__Problem__
Retype all the entries below word for word, leaving out the pictures.

Entries from a dataset:
#####
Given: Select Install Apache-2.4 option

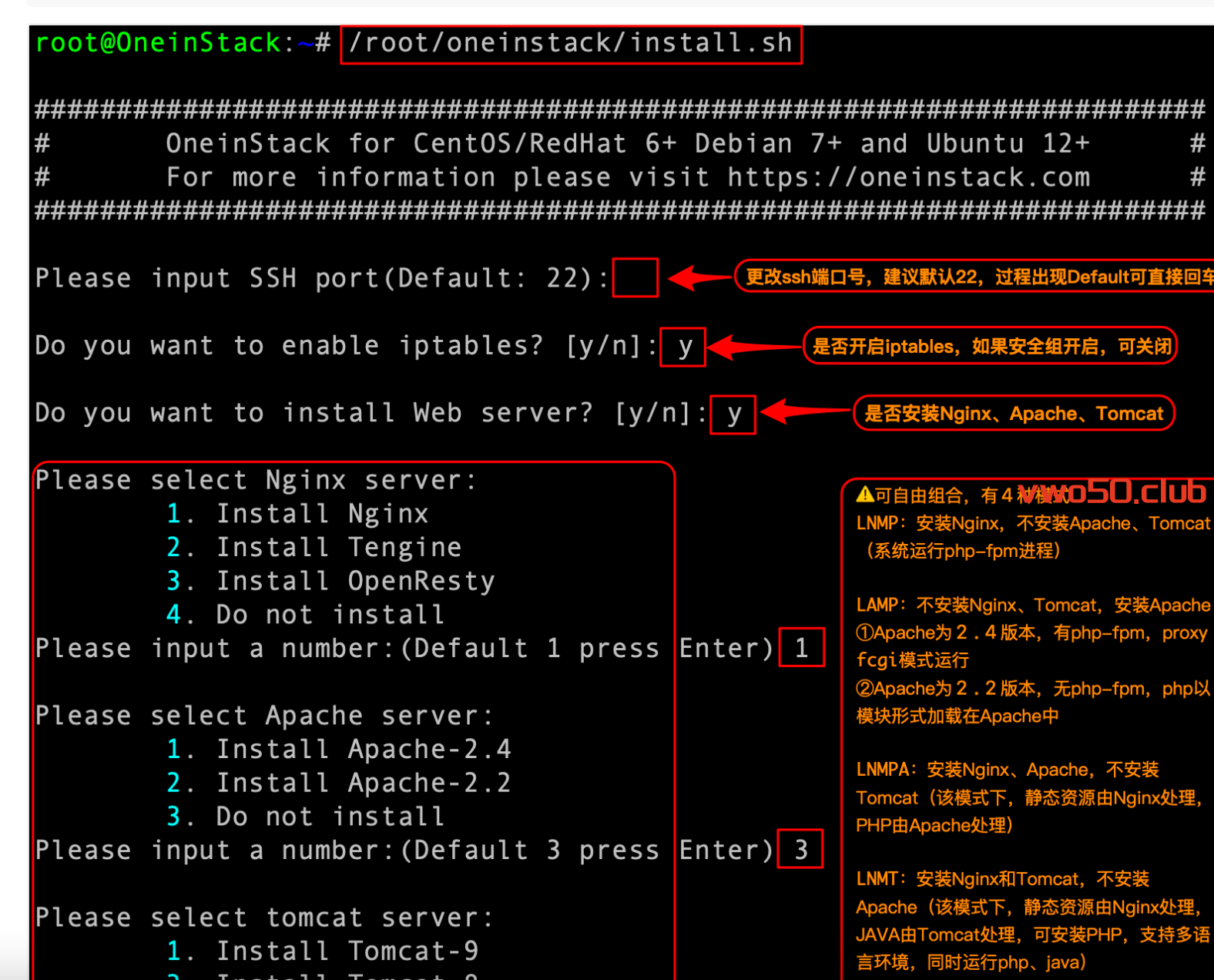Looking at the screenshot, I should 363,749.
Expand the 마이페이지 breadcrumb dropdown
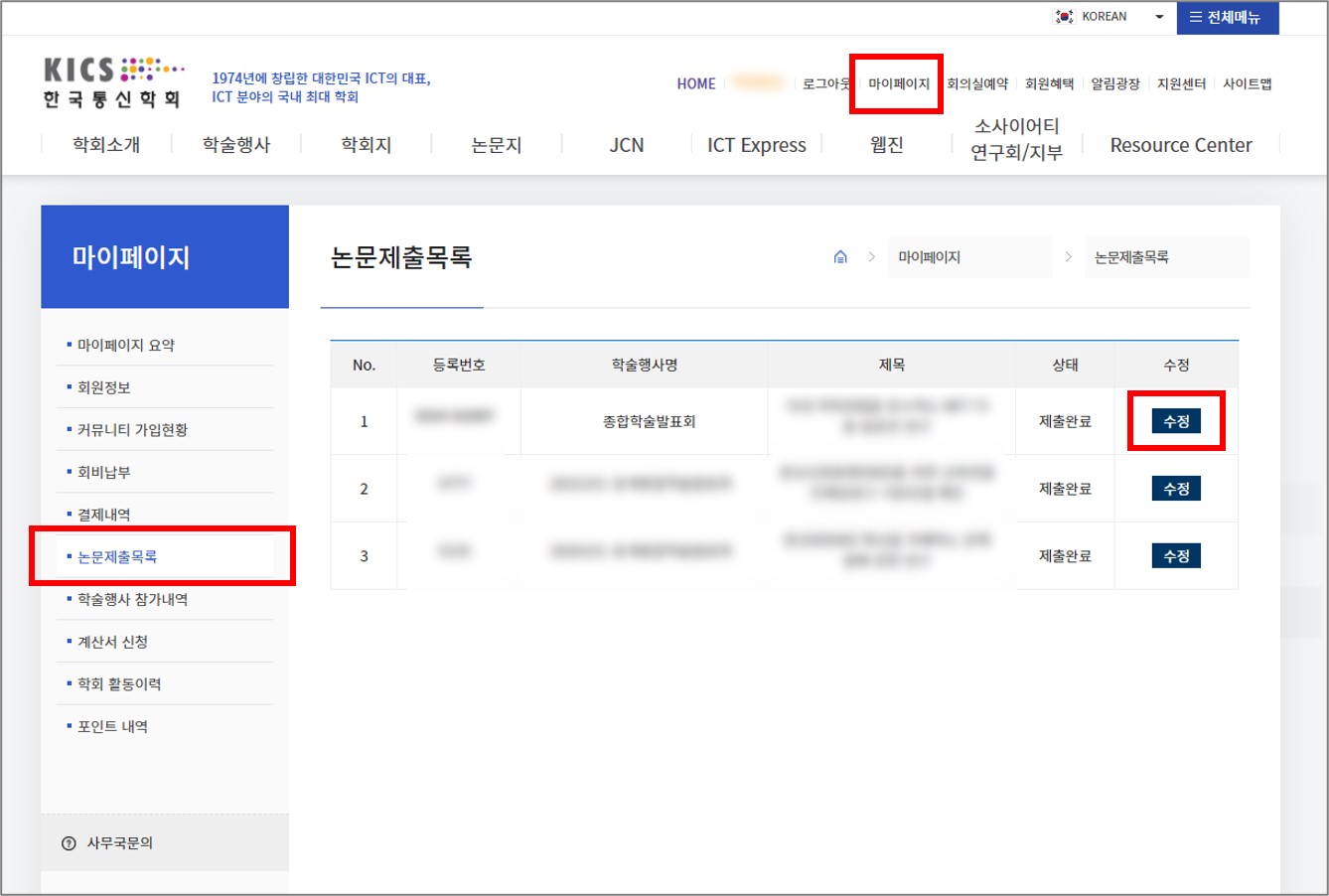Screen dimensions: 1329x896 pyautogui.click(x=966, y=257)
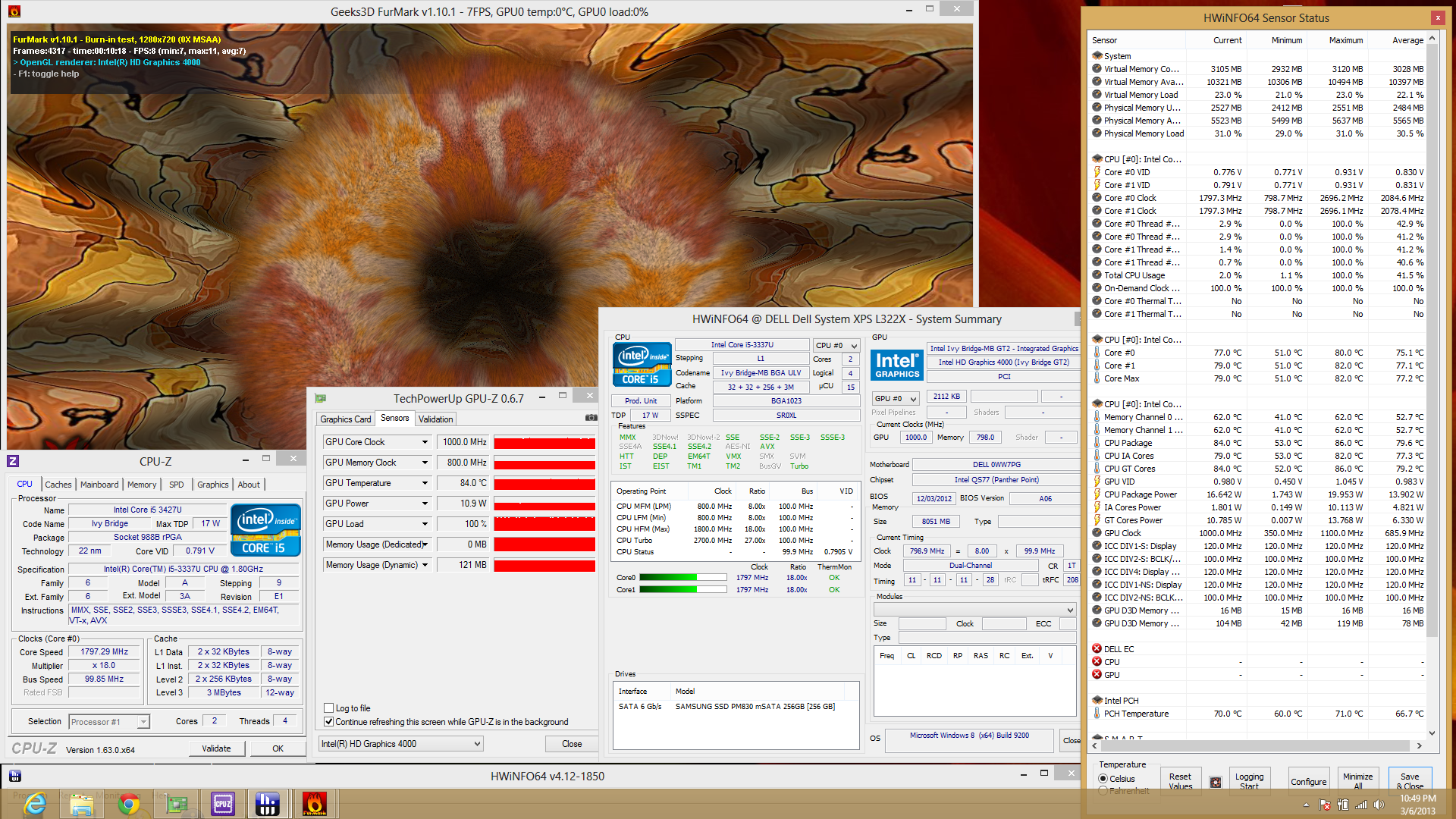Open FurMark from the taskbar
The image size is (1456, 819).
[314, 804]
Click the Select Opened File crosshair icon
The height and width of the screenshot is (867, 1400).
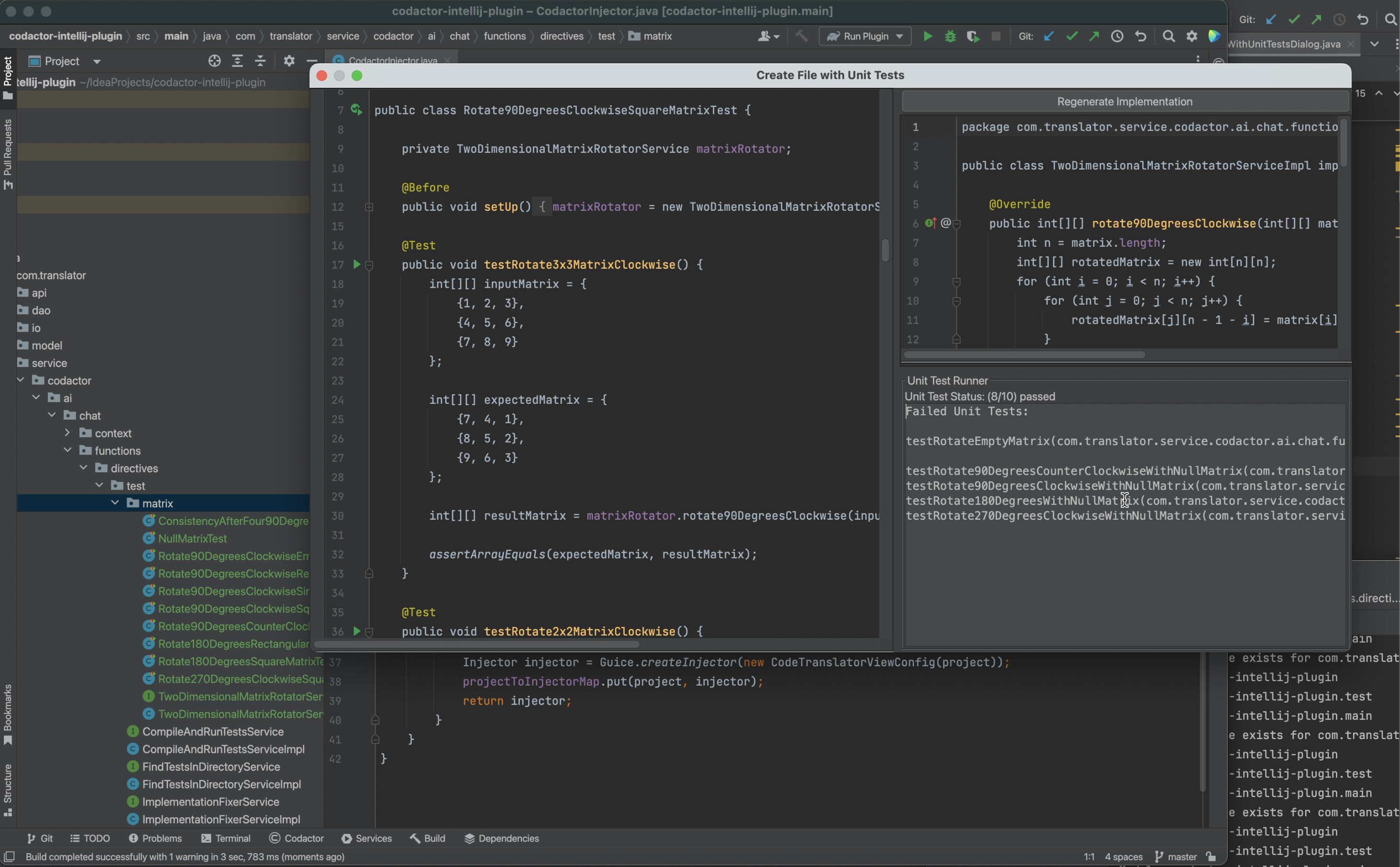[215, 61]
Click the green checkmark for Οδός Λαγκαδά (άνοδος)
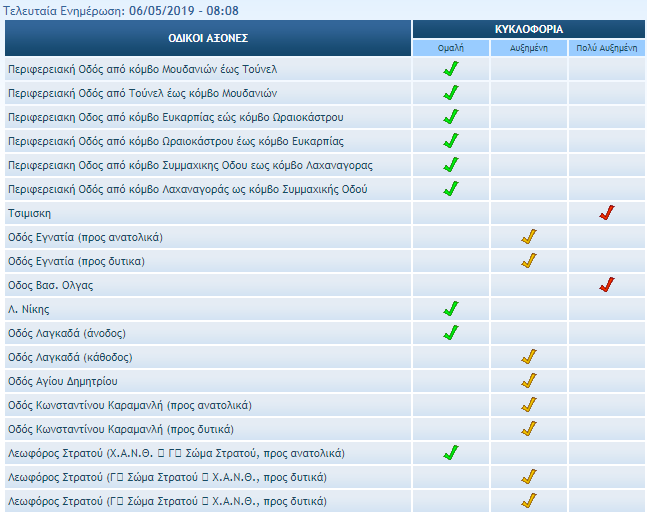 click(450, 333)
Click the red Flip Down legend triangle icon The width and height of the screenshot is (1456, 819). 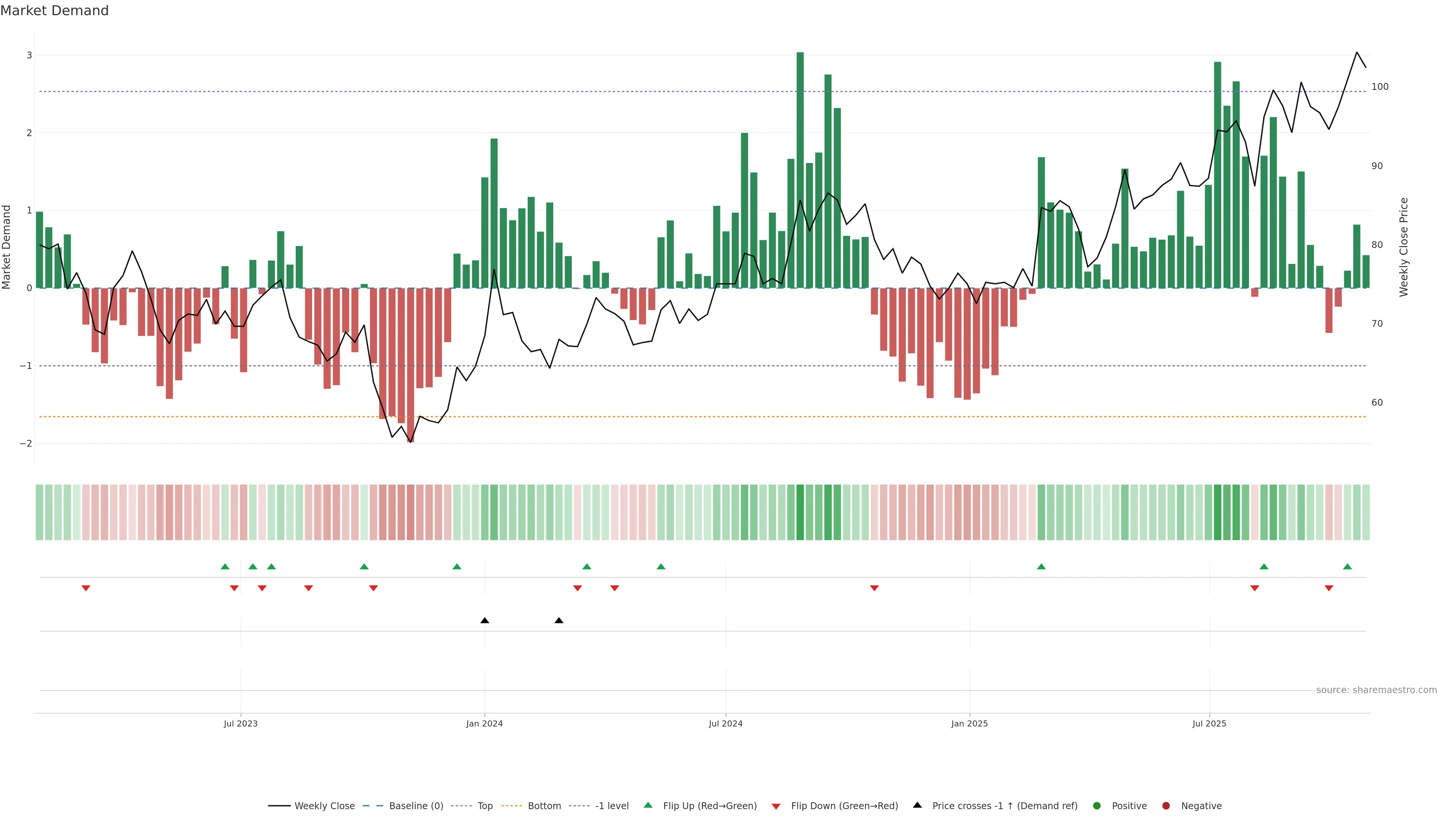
#####
__Solution__
Given: Select Install Apache-2.4 option

Looking at the screenshot, I should 363,749.
Expand the 마이페이지 breadcrumb dropdown
Screen dimensions: 1329x896 pyautogui.click(x=966, y=257)
Open FurMark from the taskbar
The image size is (1456, 819).
[314, 804]
Click the Select Opened File crosshair icon
The height and width of the screenshot is (867, 1400).
[215, 61]
Click the green checkmark for Οδός Λαγκαδά (άνοδος)
 click(450, 333)
Click the red Flip Down legend triangle icon The width and height of the screenshot is (1456, 819). 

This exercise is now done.